Our week in Croatia is romantic, blissful, and magical, except for when it is hostile, frustrating, and bitter. Ours is a stupid argument, of the we’ll-laugh-about-this-later variety, but without any friends around for refuge, a little nothing feels like a huge something.

It comes four days into our trip. We are in Korcula, a charming little island off the Dalmatian coast. Actually, we’ve taken
a morning escape from Korcula to Stupe, a tiny beach island with only one structure—a seafood restaurant. There are no sand beaches in Croatia. It’s all rock. I actually prefer it this way, as I’m not a fan of dumping sand out of my bathing suit bottom after a long day in the sun. Still, given the terrain, it probably wasn’t my best idea to scale the entire island in only a pair of black flip-flops. But I’m not unlike a child who fancies herself an explorer, so I run ahead of Matt—in his sensible sneakers—in search of the perfect flat rock to set up shop.
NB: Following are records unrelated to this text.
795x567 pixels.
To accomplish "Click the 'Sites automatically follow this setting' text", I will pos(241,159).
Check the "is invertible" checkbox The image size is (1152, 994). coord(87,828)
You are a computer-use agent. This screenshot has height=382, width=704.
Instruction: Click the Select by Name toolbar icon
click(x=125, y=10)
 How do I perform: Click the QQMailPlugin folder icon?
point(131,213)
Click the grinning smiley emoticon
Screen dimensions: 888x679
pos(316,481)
We quickly learn what it seems all the other island visitors already know. Other than the bit of beach directly in front of the restaurant, there is no perfect space to set up shop. It seems we are the only people to have had the bright idea to trek the perimeter of the entire island, and the last bit of rock, which we need to traverse in order to get back to the dock and restaurant, is the most jagged yet. There’s only one solution.

“Take my flip-flops,” I tell Matt. “I’m going to swim it.”

“Okay, be careful,” he says.

It’s only a short distance and the person who needs to be wary is Matt, who’s maneuvering the slippery rocks while wearing his huge backpack and his beloved camera around his neck. We make it with no problem.

Until.

“Matt, there’s a weird pain in my foot and there are these strange black dots on the back of my heel that I can’t get out.”

“It’s probably just rubber fibers from your flip-flops,” he says.

“I don’t know what that means. These shoes don’t even touch the back of my heel. And when I try to get them out it starts to bleed.”

“I’m sure you’re fine,” he says. “You did all that rock climbing with your flip-flops on, they probably rubbed off on your foot. I wouldn’t worry.”

Despite having never heard of flip-flop fibers embedding themselves in someone’s skin, I choose to trust my husband. Until ten minutes later when I hear a group of British children in the water yelling, “Watch out for sea urchins!” Except “urchin” sounds more like “uhhchin” and I wish I could infuse such an accent into my would-be offspring.

“I see a sea uhhchin!”

“Don’t touch the sea uhhchin!”

I have no idea what a sea urchin is—they’re in sushi, yes?—but it appears these kids and their parents are all wearing aqua socks, while I chose to swim barefoot.

“What is a sea urchin, exactly?” I ask their mother, with whom I’d started up a friendly conversation in an effort to get this very information.

“They’re the black spiny things in the water,” she says. “You can spot them if you keep an eye out, but if you step on one the tentacles can get stuck in your foot like a splinter.”

“Do you think that’s what this is?” I shove my heel in her direction.

“I don’t really know. I’ve never seen what the sting looks like, actually.”